SUPPLIED RECORDS:
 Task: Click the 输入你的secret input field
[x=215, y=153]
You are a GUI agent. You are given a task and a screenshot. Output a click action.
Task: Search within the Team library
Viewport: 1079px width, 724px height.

WHAT IS EXPECTED: In the records above, change "input field" to "text box" wherever it occurs, and write all the lines out again with nothing else altered.

RESPONSE:
 Task: Click the 输入你的secret text box
[x=215, y=153]
You are a GUI agent. You are given a task and a screenshot. Output a click action.
Task: Search within the Team library
Viewport: 1079px width, 724px height.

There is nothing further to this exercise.